2 min read Original article ↗

This tool is a prof-of-concept for extracting data from PDFs and images, using the gemini-2.0-flash-001 LLM from Google. This model attracted a lot of attention lately due to its good performances ad affordable API prices.

It uses Google's GenAI library to interact with the model and extract data from a given document using your prompt. The extracted date is returned in JSON format.

Installation

You can install the tool using pip:

pip install gemini-data-extractor

Usage

You can use the tool by running the following command (see also "Authentication" below):

gemini-data-extractor --path path/to/your/file.pdf --prompt-text "Your prompt here"

The tool will return the extracted data in JSON format to the standard output. In case of a long prompt, you can save it to a file and pass the path to the file using the --prompt-file argument:

gemini-data-extractor --path path/to/your/file.png --prompt-file path/to/your/prompt.txt

Authentication

In order to use the gemini API you need to authenticate either using a gemini studio API key or via the Google Cloud SDK. You can obtain a key from Google AI Studio. You can then authenticate using the --api-key argument or setting the GEMINI_API_KEY environment variable:

gemini-data-extractor --path path/to/your/file.pdf --prompt "Your prompt here" --api-key your-api-key

or

export GEMINI_API_KEY=your-api-key
gemini-data-extractor --path path/to/your/file.pdf --prompt "Your prompt here"

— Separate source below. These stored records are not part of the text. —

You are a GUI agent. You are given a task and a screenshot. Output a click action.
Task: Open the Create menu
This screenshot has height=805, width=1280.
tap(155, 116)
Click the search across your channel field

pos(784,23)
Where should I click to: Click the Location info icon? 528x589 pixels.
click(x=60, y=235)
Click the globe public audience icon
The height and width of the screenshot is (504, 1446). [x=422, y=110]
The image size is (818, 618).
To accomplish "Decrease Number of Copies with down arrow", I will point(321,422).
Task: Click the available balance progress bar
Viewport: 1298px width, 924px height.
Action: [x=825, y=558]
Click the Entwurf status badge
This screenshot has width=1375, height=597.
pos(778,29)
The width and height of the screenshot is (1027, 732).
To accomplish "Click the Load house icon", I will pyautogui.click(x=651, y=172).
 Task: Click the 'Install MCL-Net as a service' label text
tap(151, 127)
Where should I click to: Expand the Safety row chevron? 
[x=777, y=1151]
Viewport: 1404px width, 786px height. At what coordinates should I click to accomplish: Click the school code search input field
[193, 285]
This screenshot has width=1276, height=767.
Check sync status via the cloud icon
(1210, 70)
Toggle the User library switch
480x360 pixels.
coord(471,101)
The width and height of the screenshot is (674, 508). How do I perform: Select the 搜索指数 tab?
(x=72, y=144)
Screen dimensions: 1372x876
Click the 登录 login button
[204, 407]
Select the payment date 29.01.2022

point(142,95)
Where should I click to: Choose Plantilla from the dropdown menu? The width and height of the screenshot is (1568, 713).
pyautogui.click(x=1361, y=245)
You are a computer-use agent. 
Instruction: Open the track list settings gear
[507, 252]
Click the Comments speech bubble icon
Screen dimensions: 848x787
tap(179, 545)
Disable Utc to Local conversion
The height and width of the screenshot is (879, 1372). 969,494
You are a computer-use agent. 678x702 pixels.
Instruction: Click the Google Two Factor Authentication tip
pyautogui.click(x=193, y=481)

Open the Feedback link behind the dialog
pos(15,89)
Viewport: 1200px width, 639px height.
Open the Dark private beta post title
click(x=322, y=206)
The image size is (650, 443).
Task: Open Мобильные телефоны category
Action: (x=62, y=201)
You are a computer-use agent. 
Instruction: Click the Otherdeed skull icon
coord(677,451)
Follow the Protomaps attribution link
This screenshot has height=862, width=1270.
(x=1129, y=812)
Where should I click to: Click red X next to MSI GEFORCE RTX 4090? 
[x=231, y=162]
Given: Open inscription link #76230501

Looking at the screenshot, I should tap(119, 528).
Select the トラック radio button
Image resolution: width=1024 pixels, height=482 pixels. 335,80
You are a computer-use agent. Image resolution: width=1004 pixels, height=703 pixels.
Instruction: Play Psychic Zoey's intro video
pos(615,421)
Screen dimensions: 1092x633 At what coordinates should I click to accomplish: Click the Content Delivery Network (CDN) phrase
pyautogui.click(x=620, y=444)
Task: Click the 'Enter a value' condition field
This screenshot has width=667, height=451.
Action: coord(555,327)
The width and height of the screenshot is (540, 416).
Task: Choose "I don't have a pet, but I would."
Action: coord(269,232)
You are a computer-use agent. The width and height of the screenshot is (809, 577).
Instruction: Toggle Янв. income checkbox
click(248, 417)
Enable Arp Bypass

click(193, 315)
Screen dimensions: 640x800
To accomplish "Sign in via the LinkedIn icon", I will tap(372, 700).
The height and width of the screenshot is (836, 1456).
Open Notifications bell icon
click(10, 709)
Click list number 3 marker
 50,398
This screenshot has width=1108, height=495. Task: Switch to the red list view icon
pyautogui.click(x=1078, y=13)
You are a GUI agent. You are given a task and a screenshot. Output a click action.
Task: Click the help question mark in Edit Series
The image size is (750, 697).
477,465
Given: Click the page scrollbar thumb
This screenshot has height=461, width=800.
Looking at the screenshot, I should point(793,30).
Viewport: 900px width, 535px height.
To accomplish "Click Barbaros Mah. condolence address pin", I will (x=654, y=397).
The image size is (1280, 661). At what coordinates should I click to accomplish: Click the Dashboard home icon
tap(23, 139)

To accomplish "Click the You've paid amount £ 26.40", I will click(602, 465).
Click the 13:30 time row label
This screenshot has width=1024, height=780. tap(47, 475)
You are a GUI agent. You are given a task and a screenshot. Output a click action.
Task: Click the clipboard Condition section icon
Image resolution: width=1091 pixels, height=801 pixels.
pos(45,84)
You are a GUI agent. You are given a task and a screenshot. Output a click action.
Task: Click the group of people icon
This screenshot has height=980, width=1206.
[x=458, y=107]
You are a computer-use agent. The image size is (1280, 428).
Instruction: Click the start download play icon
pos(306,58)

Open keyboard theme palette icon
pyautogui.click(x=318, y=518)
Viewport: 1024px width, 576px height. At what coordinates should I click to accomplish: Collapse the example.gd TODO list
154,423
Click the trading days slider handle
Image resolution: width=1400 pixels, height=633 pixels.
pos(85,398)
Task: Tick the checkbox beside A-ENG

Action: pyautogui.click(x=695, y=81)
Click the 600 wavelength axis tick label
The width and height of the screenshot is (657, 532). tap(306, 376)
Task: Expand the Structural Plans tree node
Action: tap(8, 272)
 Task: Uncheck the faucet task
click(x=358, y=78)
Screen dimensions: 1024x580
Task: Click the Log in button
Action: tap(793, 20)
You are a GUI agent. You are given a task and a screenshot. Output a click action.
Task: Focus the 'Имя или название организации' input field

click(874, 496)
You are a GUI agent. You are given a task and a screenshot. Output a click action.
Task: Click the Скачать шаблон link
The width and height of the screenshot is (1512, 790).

Alternatively, if you have a working Google Cloud Account and the Google Cloud SDK installed, you can authenticate using the gcloud command:

gcloud auth application-default login

Then you can use the tool with the options --project-id and --location (or by setting the GCP_PROJECT_ID and GCP_LOCATION environment variables):

gemini-data-extractor --path path/to/your/file.pdf --prompt "Your prompt here" --project-id your-project-id --location your-location

or

export GCP_PROJECT_ID=your-project-id
export GCP_LOCATION=your-location
gemini-data-extractor --path path/to/your/file.pdf --prompt "Your prompt here"

License

This tool is licensed under the MIT license. You can find more information in the LICENSE file.

Disclaimer

Gemini is a trademark of Google LLC. This project is not affiliated with Google LLC. The tool uses the GenAI library to interact with the gemini-2.0-flash-001 LLM from Google. The tool is provided as-is and is not officially supported by Google LLC. Use it at your own risk.